For more information, please visit https://sarvac.ca/core-training-competency-standards/
SARVAC National Accreditation and Certification Pilot (NACP) Project
As a part of implementing the CSA GSAR standards across Canada and ensuring professionalism in provincial SAR programs, SARVAC launched the National Accreditation and Certification Pilot (NACP) project.
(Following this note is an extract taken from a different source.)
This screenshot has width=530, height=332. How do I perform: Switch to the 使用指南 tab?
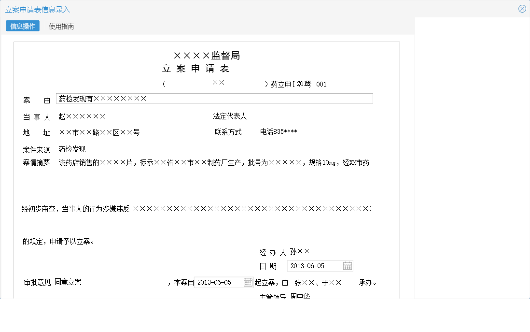60,26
This pilot is the start of the national recognition program and aids each province in ensuring that a Searcher, Team Leader and/or SAR Manager has met and are fully trained to the CSA Z1620-15 Core competency standards for GSAR operations.
In late 2022, this project started with the certification of SAR Searchers and Search and Rescue Alberta currently has 16 volunteers piloting this program to support both the national level and the implementation of this program in Alberta.
For more information, please visit: https://sarvac.ca/the-ground-search-and-rescue-national-accreditation-and-certification-pilot-nacp/
This pilot is a key aspect of the Search and Rescue Alberta Revitalization to Enhance All Hazards Response Project.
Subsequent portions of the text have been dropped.